Earlier today, a historic train movement took place as the first – and probably last – ever passenger train ran through a tunnel that runs under part of Northfleet, next to Gravesend to take guest to the inauguration of a site that will be used to dispose of the clay dug up from under London by Crossrail.
It also happened to be — very briefly — the site of a Dr Who filming location. More about that below.
The new venue is the site of the former Lafarge/Blue Circle cement works, which were founded in 1846 and at their height were reputed to be the largest cement factory in Europe. The site finally closed in 2008 and will be redeveloped as a mixed-use aggregates harbour, houses etc.
There is a largish chalk outcrop between the cement factory and the mainline railway, but it wasn’t until 1928 that an – as it happened – little used rail link was installed. In 1968-70, a loop rail line was installed going onto the site through one tunnel around the site and back through another tunnel (map).
Sadly, rail use ceased in 1993, and the site closed in 2008.
It was the redevelopment plans that resulted in the restoration of a railway to service the planned harbour for aggregates, but this low priority project jumped up the radar when Crossrail got involved.

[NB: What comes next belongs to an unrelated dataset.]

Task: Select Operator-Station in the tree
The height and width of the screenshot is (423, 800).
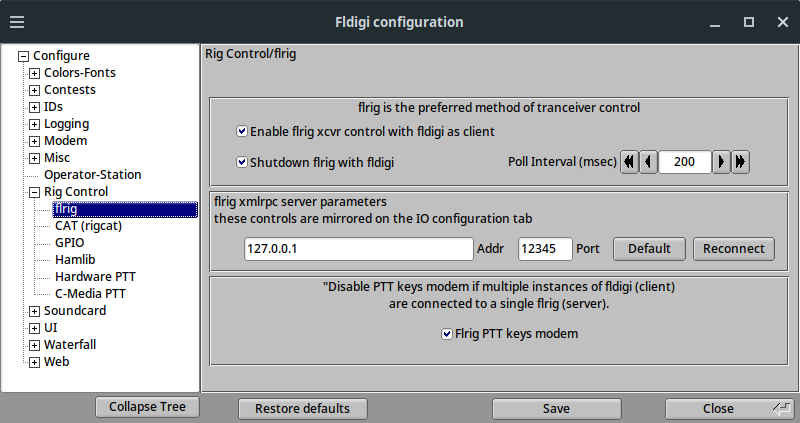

The tunnel boring machines that recently started drilling under London at Paddington will dig out the equivalent of 50,000 lorries worth of London clay. One plan to reuse the Post Office Railway to take the soil away was swiftly dropped in favour of carting it away by railway around the South of London and over to Gravesend. Here the spoil will be loaded onto barges and taken to Wallasea Island, where it is being used by the RSPB to create a wildlife reserve.
Back to today…
To mark the completion of the works to restore the railway line through the tunnel, the involved companies involved chartered a train to take guests on a trip to the site. The newish locomotive hauling us from Victoria was also to be given a name — which coincidentally turned out to be Crossrail — when it arrived.
Despite being a private train, enough information about the unusual train movement had leaked out that there was usually at least one photographer at each station we passed through, and in some places, evidently professional video crews were observed.

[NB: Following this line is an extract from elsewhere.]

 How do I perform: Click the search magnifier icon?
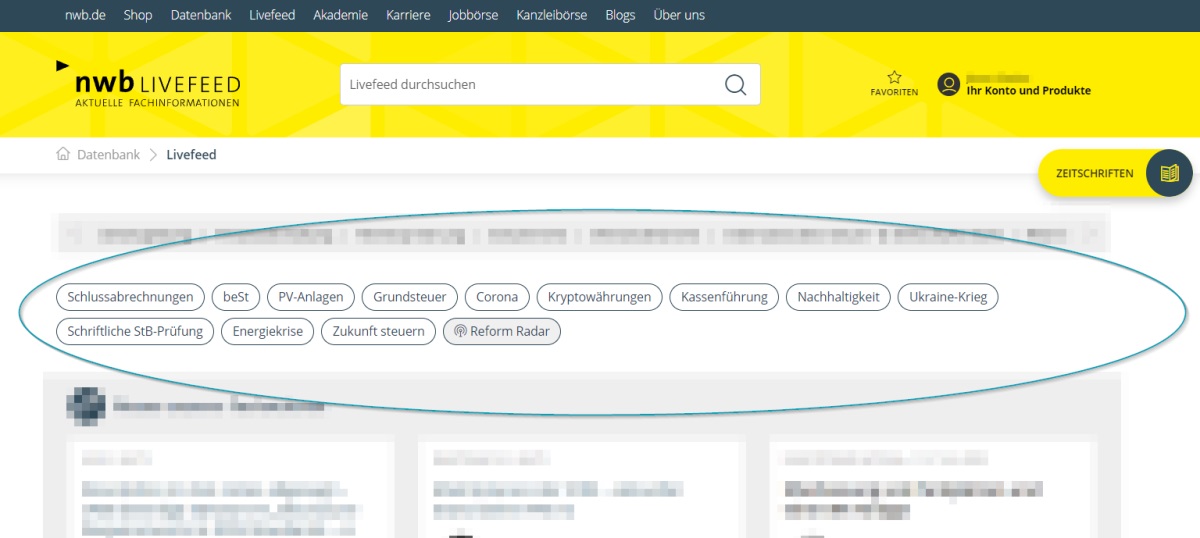point(735,85)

Passing to the north of Ebsfleet International station, and shunting sideways onto new track that ran under the mainline and into the entry cuttings, and as the train curved around it was possible to see the portal to the tunnel.
Although the tunnel is wide enough for two tracks, a stern warning not to lean out of the train on the other side as the clearance on the tunnel wall was very tight looked to be scarily accurate.

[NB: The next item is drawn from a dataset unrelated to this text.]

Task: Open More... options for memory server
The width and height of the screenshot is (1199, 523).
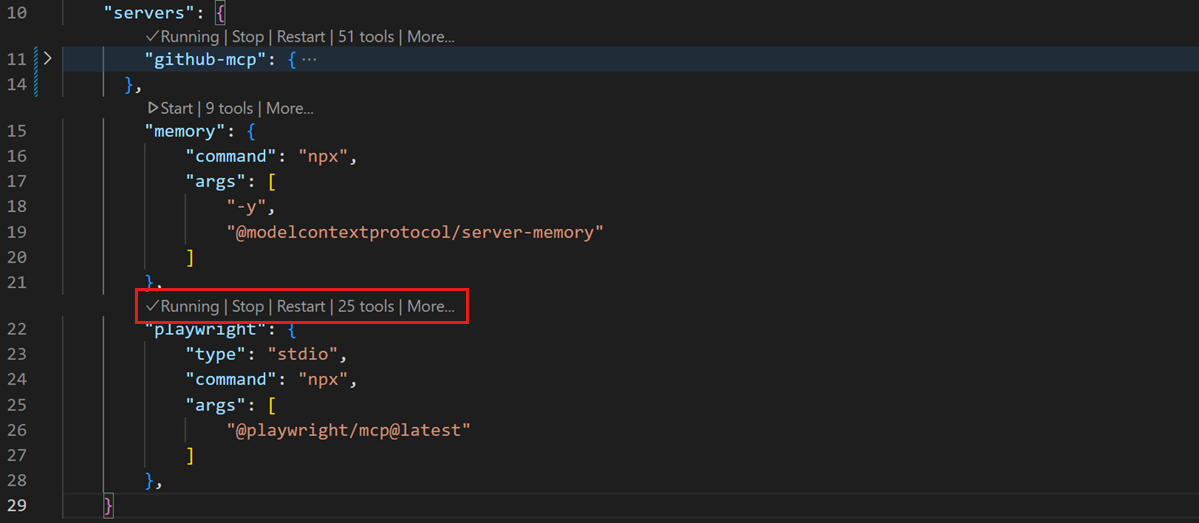Action: [x=290, y=108]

Out of the tunnel and into the currently derelict site and time for the train naming event. The train stopped short of their eventual destination where they will drop off their London clay for transport to the nature reserve.
It’s rare to be able to take a passenger train over freight rail lines, so today stood out as such a rare train movement, and in a few months time, that empty railway line will be full of locomotives dropping off Crossrail spoil.
And probably no passenger trains, ever again – so we had a special commemorative train ticket handed out.
At the peak of tunnelling up to five freight trains per day will operate, carrying a total of 7,000 tonnes of earth. However, the Crossrail intervention is only a beginning for the site, and GB Railfreight will be permanently using it for hauling gravel and aggregates around the UK in the near future.
A few more photos here.
Crossrail and the Ambassadors of Death
Back to the Dr Who show, The Ambassadors of Death, as the approach to the other tunnel had been used as the entrance to an underground Space Centre that was visited by the Doctor and his assistant Liz Shaw, played by the recently departed Caroline John.
As an outdoor filming location, it only has a fleeting moment in the six-part serial, yet they took two days (3rd-4th Feb 1970) to film the shot of the Doctor driving his car into the underground base. But I couldn’t resist mentioning it.
Well, it is a valid part of the history of the site!